For SIGNED submissions:
- Submit one network predictions for excitatory connections and one for inhibitory connections for dataset FiveGeneNet2 in one or both of the following categories: UNDIRECTED-SIGNED, DIRECTED-SIGNED.
- For EXCITATORY connections:
- Submit a ranked list of gene pairs, ordered according to the confidence you assign to your prediction that a pair is connected with an excitatory connection, from the most reliable (first row) to the least reliable (last row) prediction. Use the following 3 tab-separated column format as in the example below:
- gene_A \tab gene_B \tab XYZ
- If the category is DIRECTED, the gene in the first column regulates the gene in the second column. (If both gene_A regulates gene_B and gene_B regulates gene_A, then both lines should be included.) If the category is UNDIRECTED, the order of the genes is irrelevant.
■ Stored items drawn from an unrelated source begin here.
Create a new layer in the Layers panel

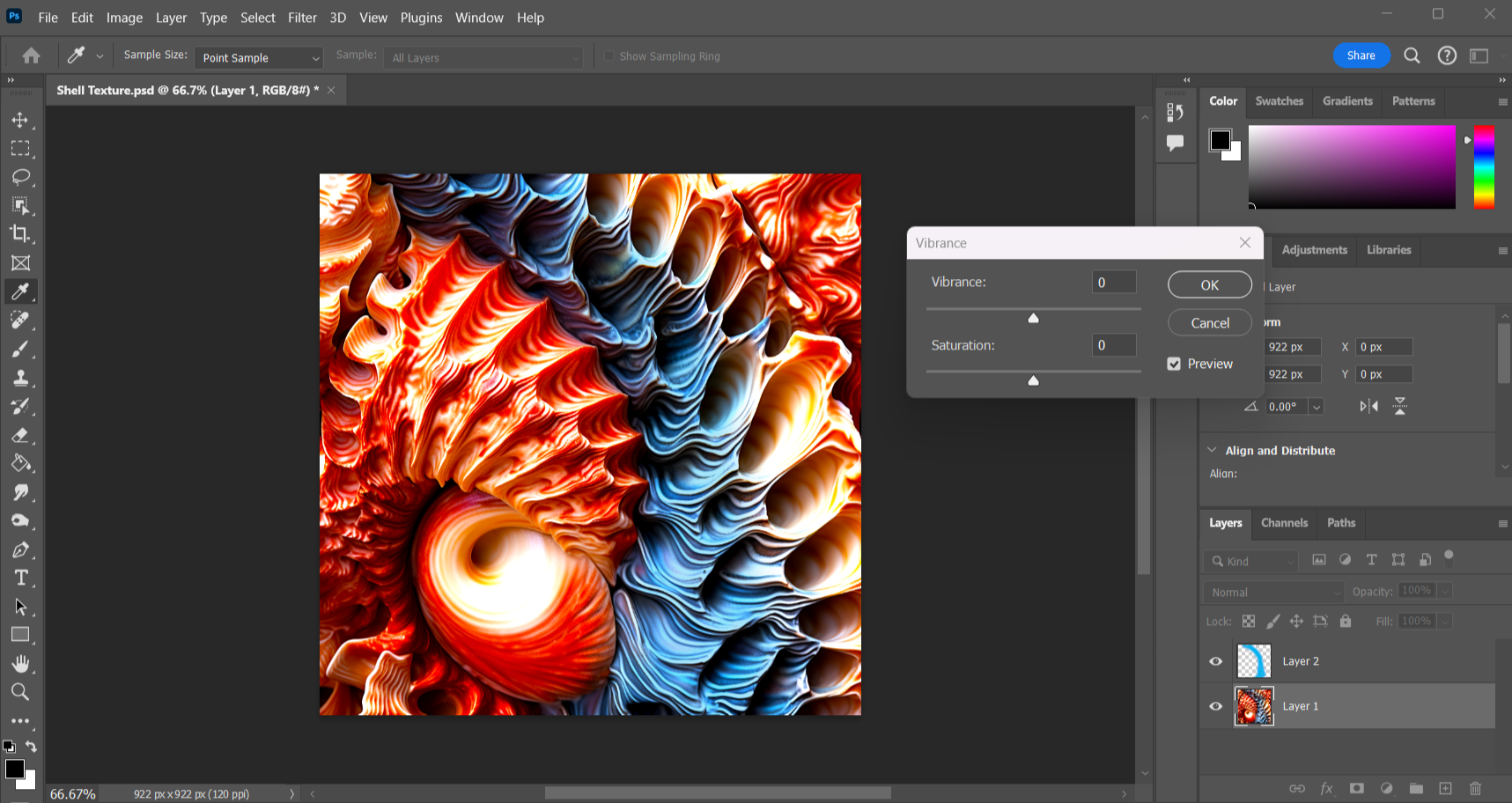[1445, 789]
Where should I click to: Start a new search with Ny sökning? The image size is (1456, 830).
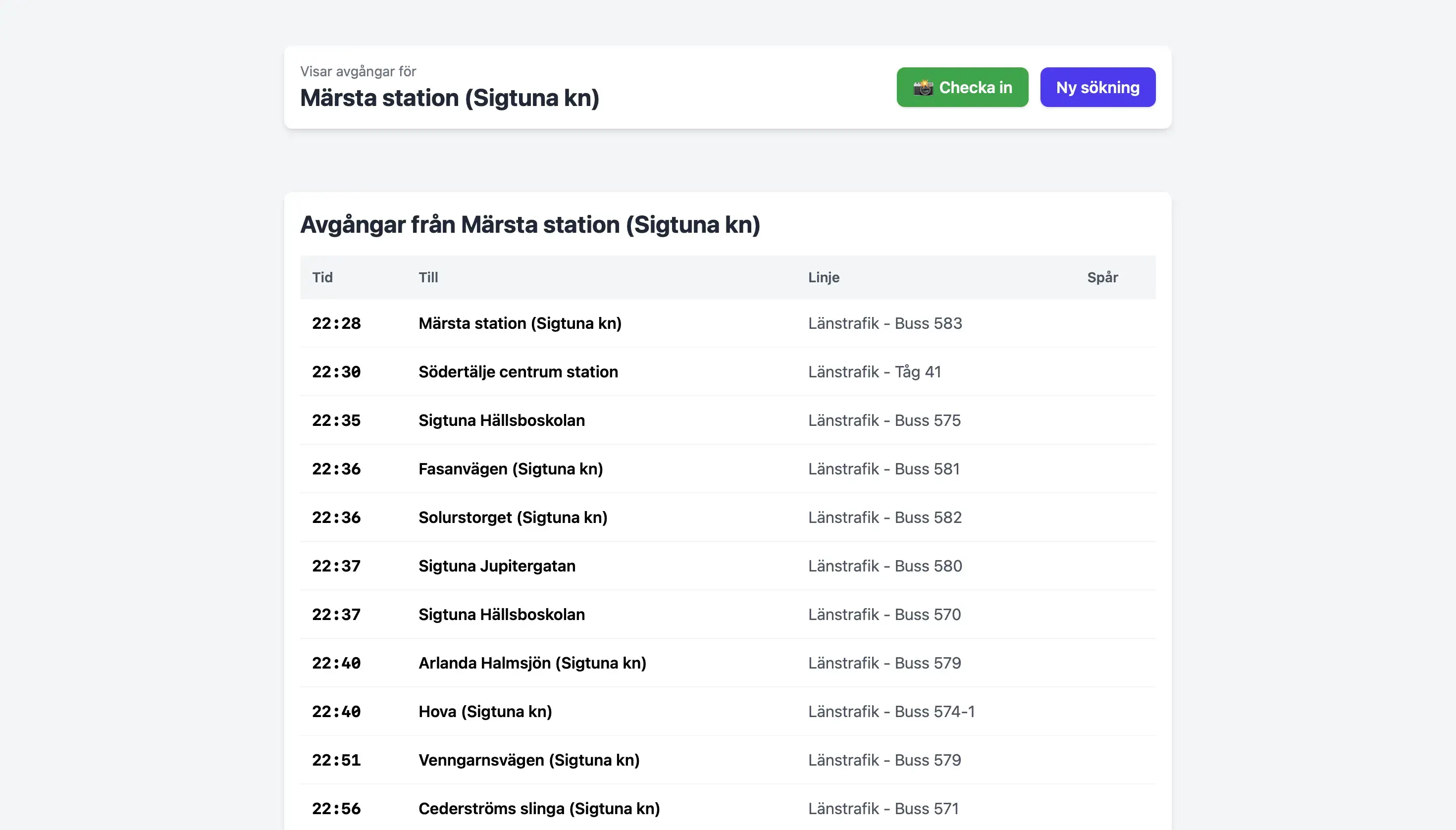[x=1097, y=87]
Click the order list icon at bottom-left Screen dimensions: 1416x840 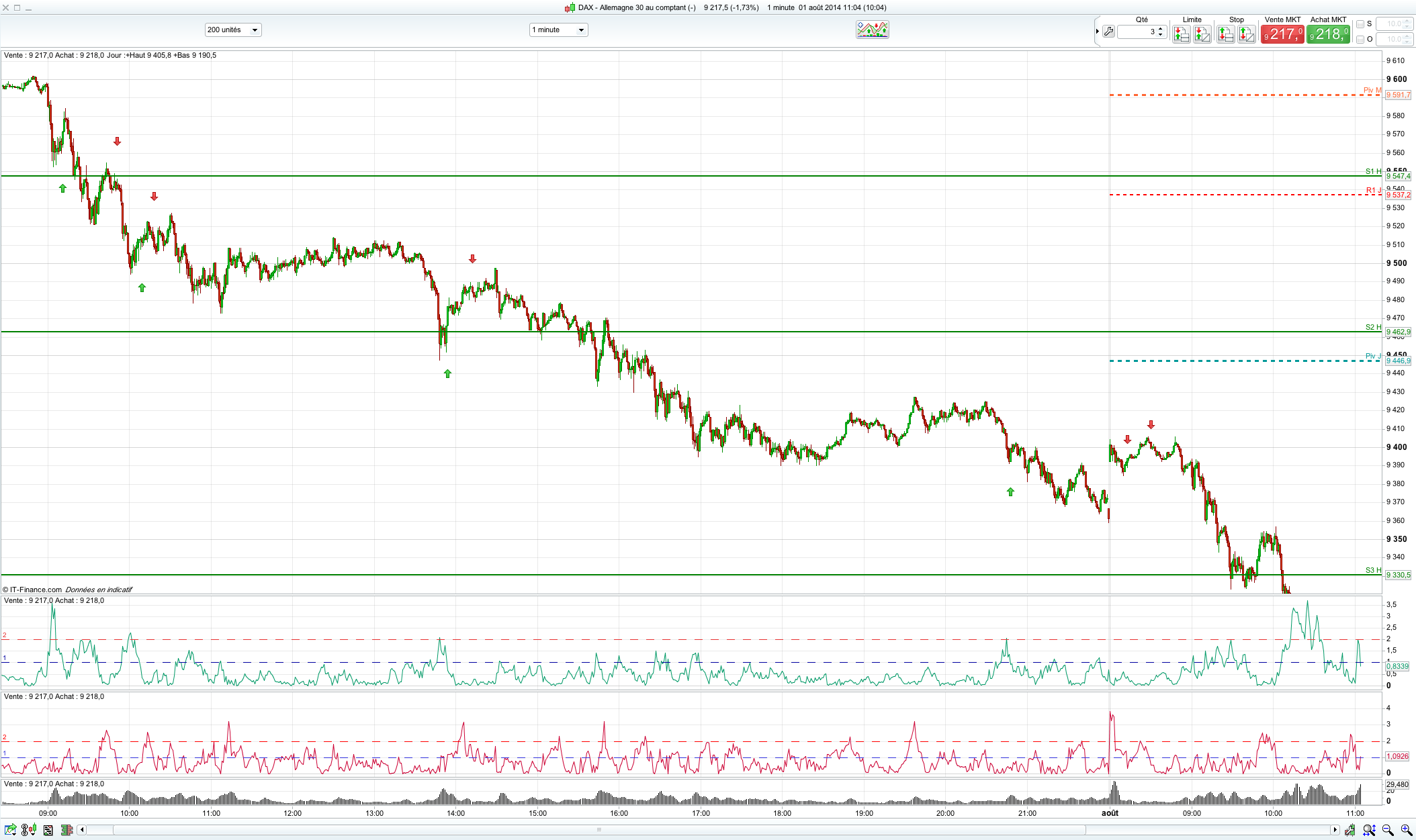tap(48, 831)
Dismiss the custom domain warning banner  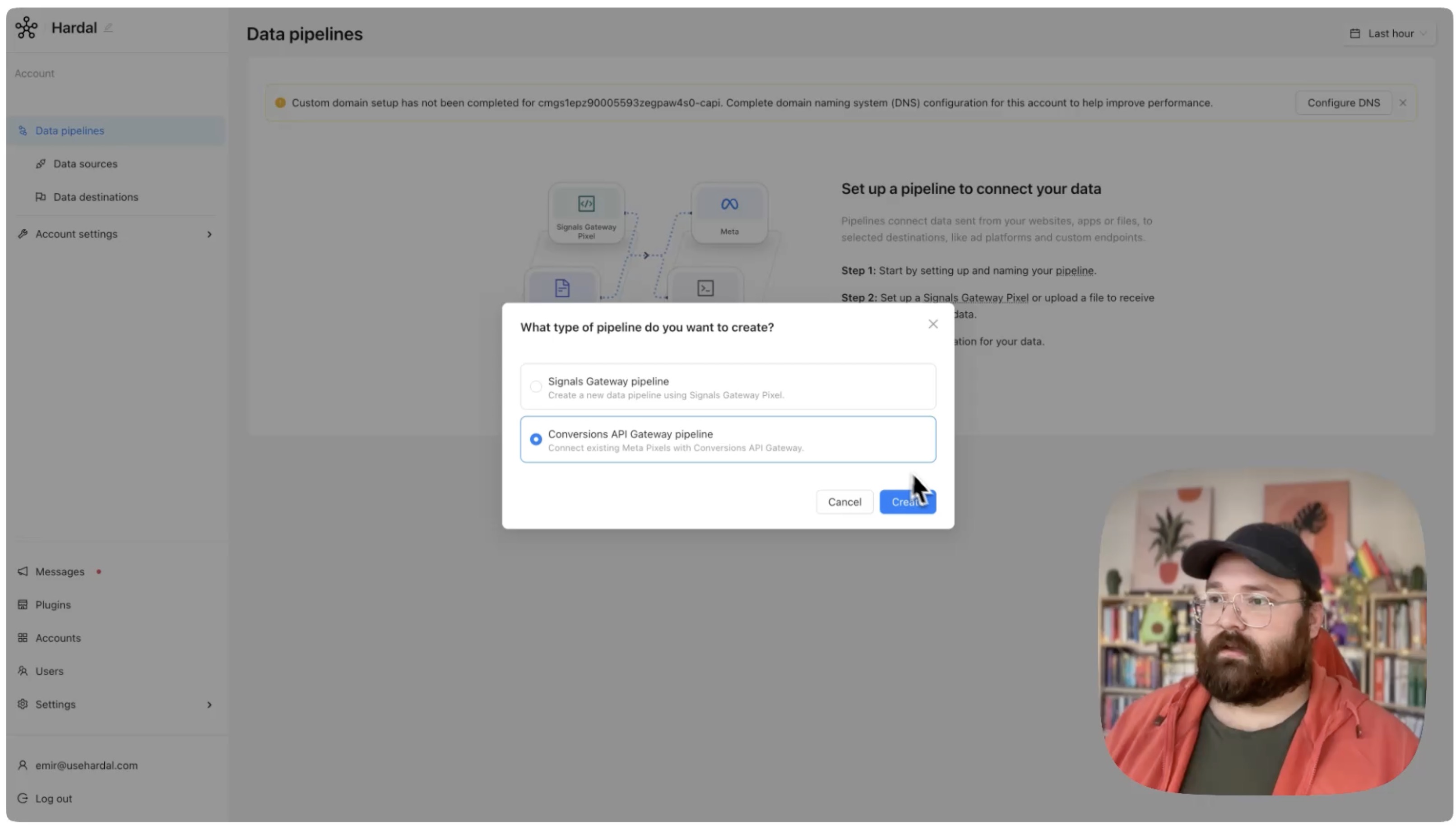[x=1402, y=102]
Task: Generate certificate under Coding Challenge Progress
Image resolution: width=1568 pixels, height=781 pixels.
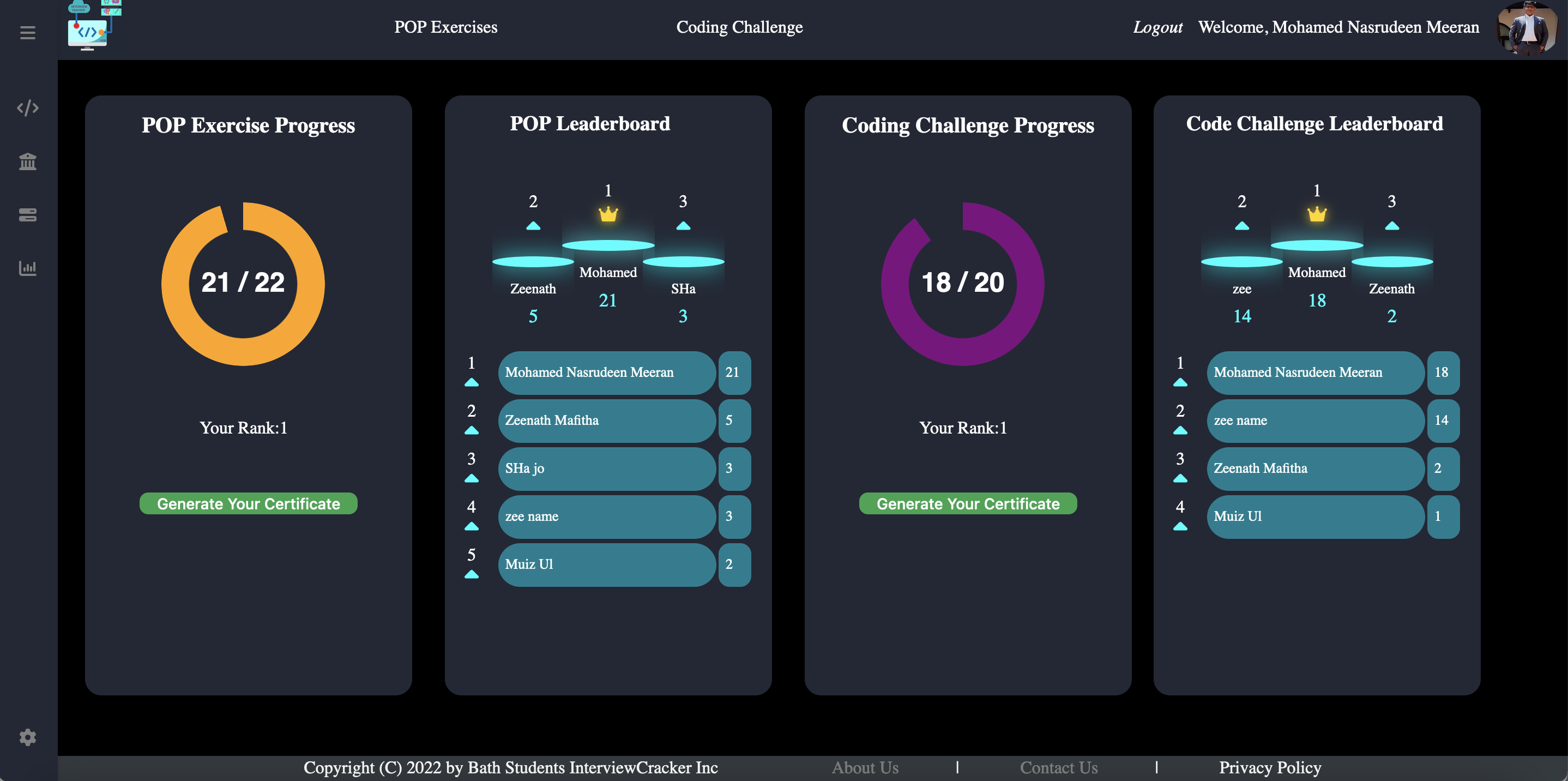Action: click(968, 503)
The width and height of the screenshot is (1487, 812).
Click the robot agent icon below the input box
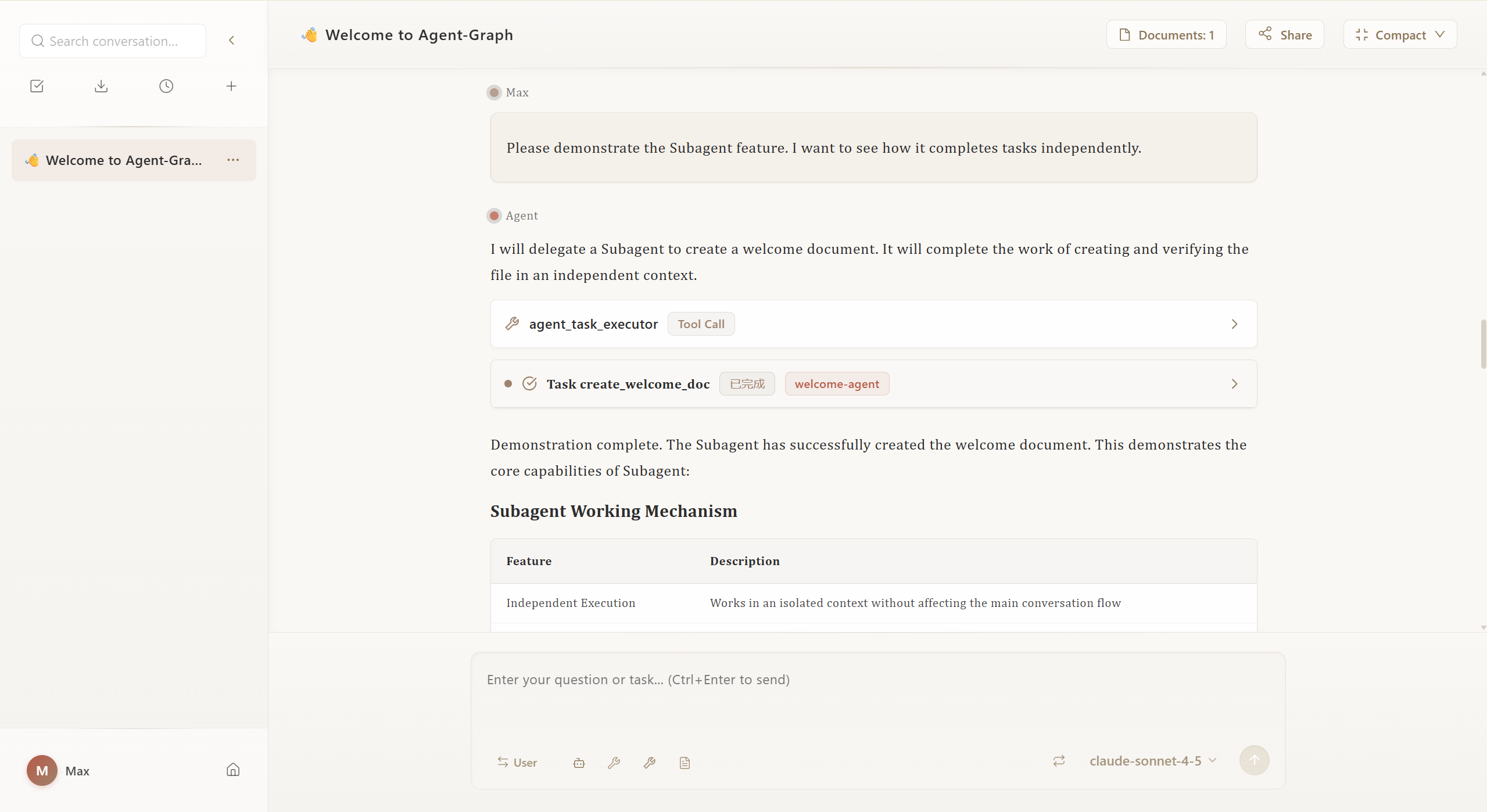click(579, 763)
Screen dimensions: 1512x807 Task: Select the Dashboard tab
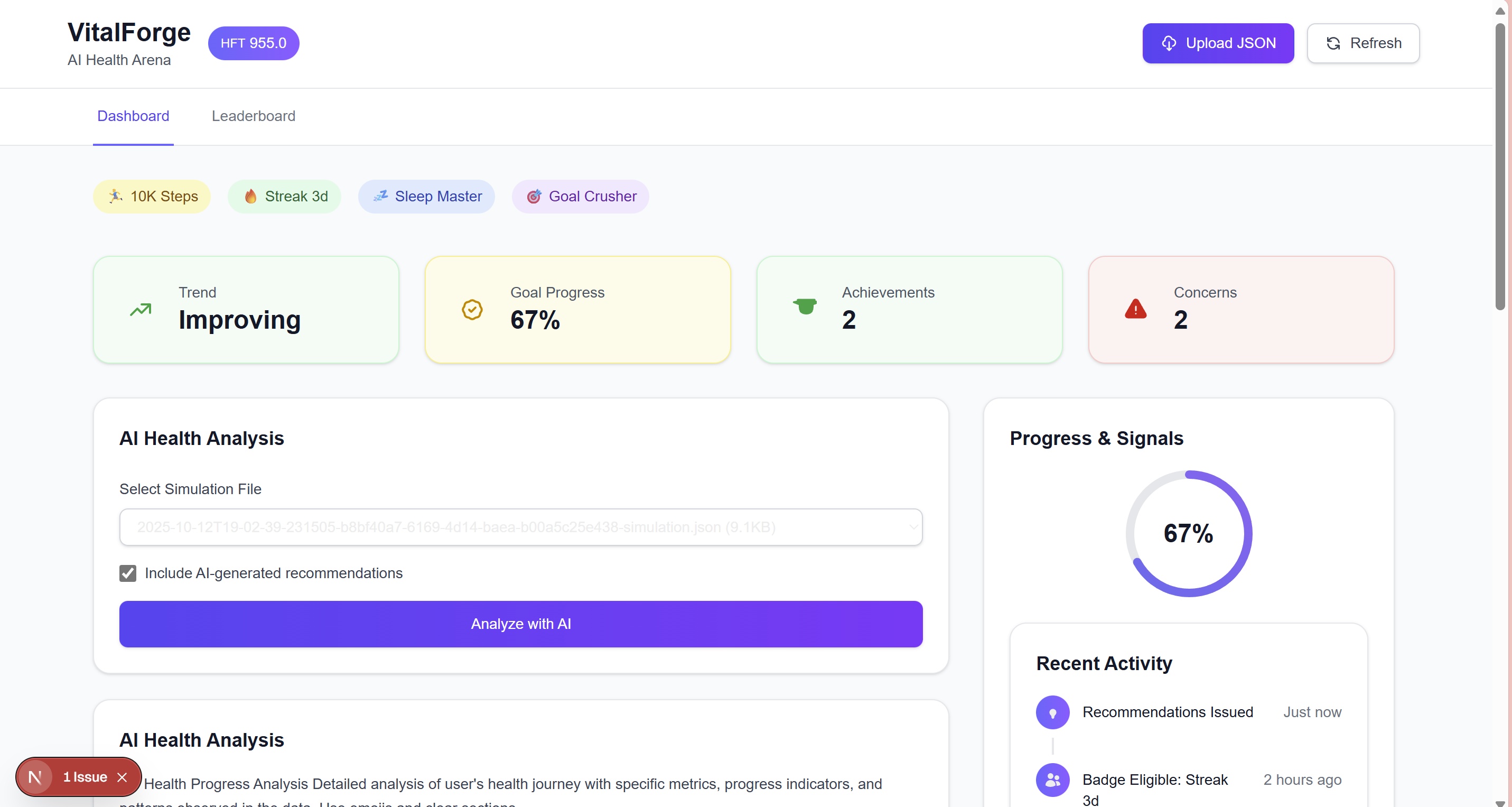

XYZ is a connectivity score between 0 and 1 that indicates the confidence level you assign to the prediction that a pair is connected with excitatory connection. (E.g., XYZ = 1 if one element of the pair is deemed to activate the other element with the highest confidence and XYZ = 0 if the pair is deemed to be disconnected, or deemed to interact with an inhibitory connection.) All pairs omitted from the list will be considered to appear randomly ordered at the end of the list with XYZ = 0. Save the file as text, and name it:
- TeamName_Category_EXCITATORY_FiveGene_chip.txt
- where TeamName is the name of the team with which you registered for the challenge, and category can be one of the following types of predictions: UNDIRECTED-SIGNED, DIRECTED-SIGNED.
- For INHIBITORY connections:
- Submit a ranked list of gene pairs, ordered according to the confidence you assign to your prediction that a pair is connected with an inhibitory connection, from the most reliable (first row) to the least reliable (last row) prediction. Use the following 3 tab-separated column format as in the example below:
- gene_A \tab gene_B \tab XYZ
- If the category is DIRECTED, the gene in the first column regulates the gene in the second column. (If both gene_A regulates gene_B and gene_B regulates gene_A, then both lines should be included.) If the category is UNDIRECTED, the order of the genes is irrelevant. XYZ is a connectivity score between 0 and 1 that indicates the confidence level you assign to the prediction that a pair is connected with an inhibitory connection. (E.g., XYZ = 1 if one element of the pair is deemed to inhibit the other element with the highest confidence and XYZ = 0 if the pair is deemed to be disconnected, or deemed to interact with an excitatory connection.) All pairs omitted from the list will be considered to appear randomly ordered at the end of the list with XYZ = 0. Save the file as text, and name it:
- TeamName_Category_INHIBITORY_FiveGene_chip.txt
- where TeamName is the name of the team with which you registered for the challenge, and category can be one of the following types of predictions: UNDIRECTED-SIGNED, DIRECTED-SIGNED.
Scoring Metrics: Out of all the predicted pairs of genes, we will select those pairs in which both genes are a subset of the five genes in our five gene network. The score will then be computed as explained in Dataset FiveGeneNet1.